We’re not sure what exactly is a ‘large engined’ car in China. Many people have smaller cars, i.e. 1.6 or less, then the vast majority of business users must be 2.0 and higher. In a land where Humvees (CCT spotted 3 Hummers on the way to work this morning, including a H1) Navigators, and other full size SUV’s are becoming common place, perhaps the limit of ‘large engines’ will be raised to 2.5 or even 3.0l.
Reuters explains:
China’s cabinet agreed in principle to raise the consumption tax on cars with large engines to help save energy, the government said on Wednesday.
The State Council did not provide details on when or by how much it would increase the tax, but it said that such a move was needed to contribute to the country’s energy efficiency drive.
“With the acceleration of industrialisation and urbanisation, the tight energy supply is becoming one of the major obstacles hampering our economic and social development,” the cabinet said in a statement on the central government’s website (www.gov.cn).
It added that energy-efficient automobiles would be given preferential tax treatment, and said that it would look to make sure that polluting old automobiles are taken off the streets and that public transportation will be ramped up.
The cabinet also said efficiency should be emphasised more broadly in the power sector.
“Closing fuel-oil fired power plants must be made the main point of shutting small power plants. The level of support for economising on and replacing crude oil projects must be strengthened,” the report said.
Beijing, trying to make its economic growth greener, has set a goal of reducing energy intensity by 20 percent between 2006 and 2010.

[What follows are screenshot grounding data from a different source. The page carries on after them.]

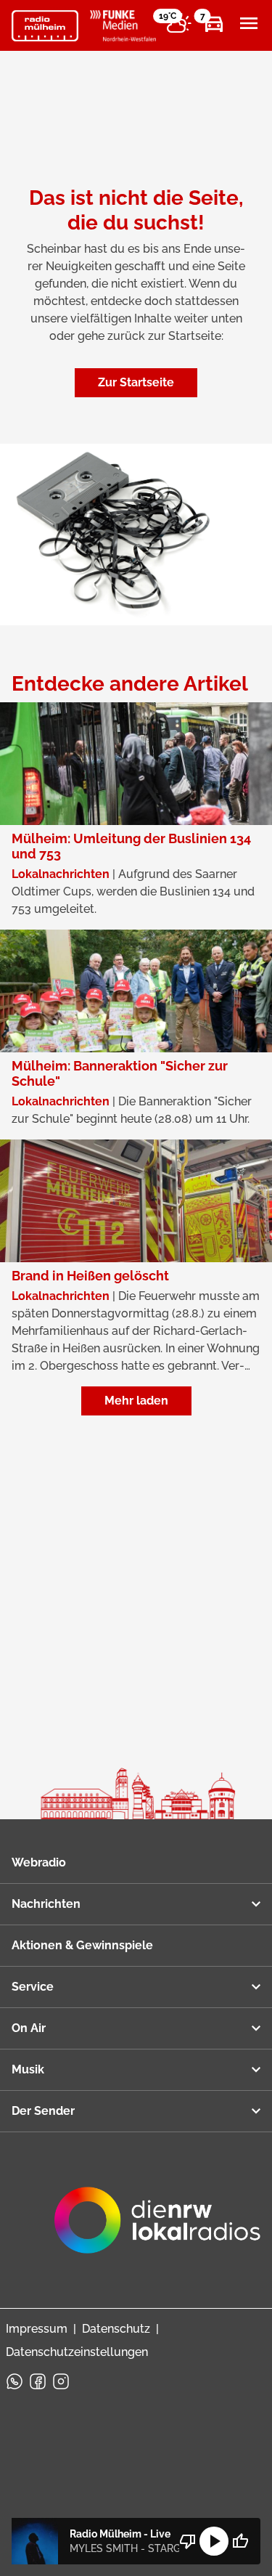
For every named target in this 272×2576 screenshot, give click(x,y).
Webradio (39, 1862)
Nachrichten (46, 1904)
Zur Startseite (136, 382)
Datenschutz (116, 2329)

But China heavily subsidies fuel, meaning there is little incentive for status-conscious consumers to buy efficient car models rather than gas-guzzling sedans.The cabinet also passed a draft order on energy efficiency in buildings that will encourage the use of new technologies and materials in the construction of homes and offices.
It too contained little detail and will need to be followed up with specific implementing rules.


the new consumption tax for cars with engines bigger then 3.0 L allready applies for all cars imported after juli 1st to china.
the new consumption tax for cars with more then 3.0 L but less then 4.0 rose from 15% to 18% and for cars with enginer above 4.0L the tax went up from 20% to 24% now.
does the consumption tax apply only to new car sales — or does it include used car sales as well?
the consumption tax only need to be paid on import of a car to china.
there is no tax need to be payed used cars that are allready in china.
If you import a used car from another country the consumption tax need to be payed on import.
Importing a used car from another country the consumption tax need to be payed on import.